=== EXERCISE DETAILS ===
Within the records, say how many lines include the word "computer"; the answer should be the number and no more.

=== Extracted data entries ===

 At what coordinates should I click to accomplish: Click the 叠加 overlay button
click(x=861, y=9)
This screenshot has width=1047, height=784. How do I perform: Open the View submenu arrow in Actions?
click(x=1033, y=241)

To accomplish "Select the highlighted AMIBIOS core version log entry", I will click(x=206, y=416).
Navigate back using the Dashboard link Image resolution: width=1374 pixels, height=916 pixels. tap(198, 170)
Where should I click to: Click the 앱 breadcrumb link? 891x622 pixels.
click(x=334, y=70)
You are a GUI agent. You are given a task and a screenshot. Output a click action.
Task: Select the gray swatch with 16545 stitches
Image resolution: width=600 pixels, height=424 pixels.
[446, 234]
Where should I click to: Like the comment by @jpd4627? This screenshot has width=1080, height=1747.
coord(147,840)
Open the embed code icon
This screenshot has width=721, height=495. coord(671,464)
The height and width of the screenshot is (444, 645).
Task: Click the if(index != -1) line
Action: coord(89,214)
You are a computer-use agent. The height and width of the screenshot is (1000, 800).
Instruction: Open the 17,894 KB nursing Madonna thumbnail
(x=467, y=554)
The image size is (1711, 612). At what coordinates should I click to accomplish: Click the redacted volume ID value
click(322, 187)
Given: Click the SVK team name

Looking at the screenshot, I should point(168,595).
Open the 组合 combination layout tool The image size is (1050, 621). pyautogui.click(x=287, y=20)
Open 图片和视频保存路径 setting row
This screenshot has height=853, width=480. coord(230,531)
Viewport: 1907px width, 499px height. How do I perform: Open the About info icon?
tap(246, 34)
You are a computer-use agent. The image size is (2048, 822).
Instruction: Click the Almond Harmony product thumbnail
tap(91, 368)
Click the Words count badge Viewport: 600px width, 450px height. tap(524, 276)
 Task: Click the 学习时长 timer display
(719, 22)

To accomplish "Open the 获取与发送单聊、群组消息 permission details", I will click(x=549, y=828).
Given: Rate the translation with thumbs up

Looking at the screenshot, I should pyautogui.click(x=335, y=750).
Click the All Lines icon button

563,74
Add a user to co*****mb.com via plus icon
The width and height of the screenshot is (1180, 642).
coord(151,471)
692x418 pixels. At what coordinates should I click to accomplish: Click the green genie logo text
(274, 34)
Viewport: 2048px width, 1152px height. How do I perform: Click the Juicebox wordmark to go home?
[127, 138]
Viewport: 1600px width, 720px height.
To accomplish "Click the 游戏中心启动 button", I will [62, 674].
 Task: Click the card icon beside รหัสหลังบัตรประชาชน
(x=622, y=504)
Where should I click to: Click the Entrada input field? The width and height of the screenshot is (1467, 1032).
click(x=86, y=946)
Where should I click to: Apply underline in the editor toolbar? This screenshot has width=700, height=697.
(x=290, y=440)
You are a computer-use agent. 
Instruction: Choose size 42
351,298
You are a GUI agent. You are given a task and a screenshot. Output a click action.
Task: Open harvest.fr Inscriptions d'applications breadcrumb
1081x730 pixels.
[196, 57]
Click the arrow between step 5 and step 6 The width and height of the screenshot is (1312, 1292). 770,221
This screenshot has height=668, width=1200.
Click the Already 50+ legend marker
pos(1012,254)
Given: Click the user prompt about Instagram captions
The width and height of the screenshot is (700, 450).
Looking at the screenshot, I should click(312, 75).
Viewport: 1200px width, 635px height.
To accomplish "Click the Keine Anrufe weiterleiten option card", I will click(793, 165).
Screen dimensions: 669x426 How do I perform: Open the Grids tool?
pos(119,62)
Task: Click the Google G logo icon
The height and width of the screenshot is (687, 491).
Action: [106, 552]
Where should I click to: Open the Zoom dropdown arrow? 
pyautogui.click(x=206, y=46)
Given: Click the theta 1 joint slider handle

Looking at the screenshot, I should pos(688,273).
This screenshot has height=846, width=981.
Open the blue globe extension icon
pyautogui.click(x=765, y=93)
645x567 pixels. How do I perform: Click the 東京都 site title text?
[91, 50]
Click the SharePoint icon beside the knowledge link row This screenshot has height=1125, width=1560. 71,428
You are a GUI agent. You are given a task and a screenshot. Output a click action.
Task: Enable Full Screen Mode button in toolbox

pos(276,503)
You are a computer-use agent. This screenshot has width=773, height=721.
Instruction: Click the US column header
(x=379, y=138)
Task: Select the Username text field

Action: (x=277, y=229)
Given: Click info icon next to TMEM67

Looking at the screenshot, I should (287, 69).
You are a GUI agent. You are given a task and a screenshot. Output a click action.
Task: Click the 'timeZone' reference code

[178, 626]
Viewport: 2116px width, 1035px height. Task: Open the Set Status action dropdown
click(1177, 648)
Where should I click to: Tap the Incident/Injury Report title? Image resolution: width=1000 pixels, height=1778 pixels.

=== TASK SOLUTION ===
4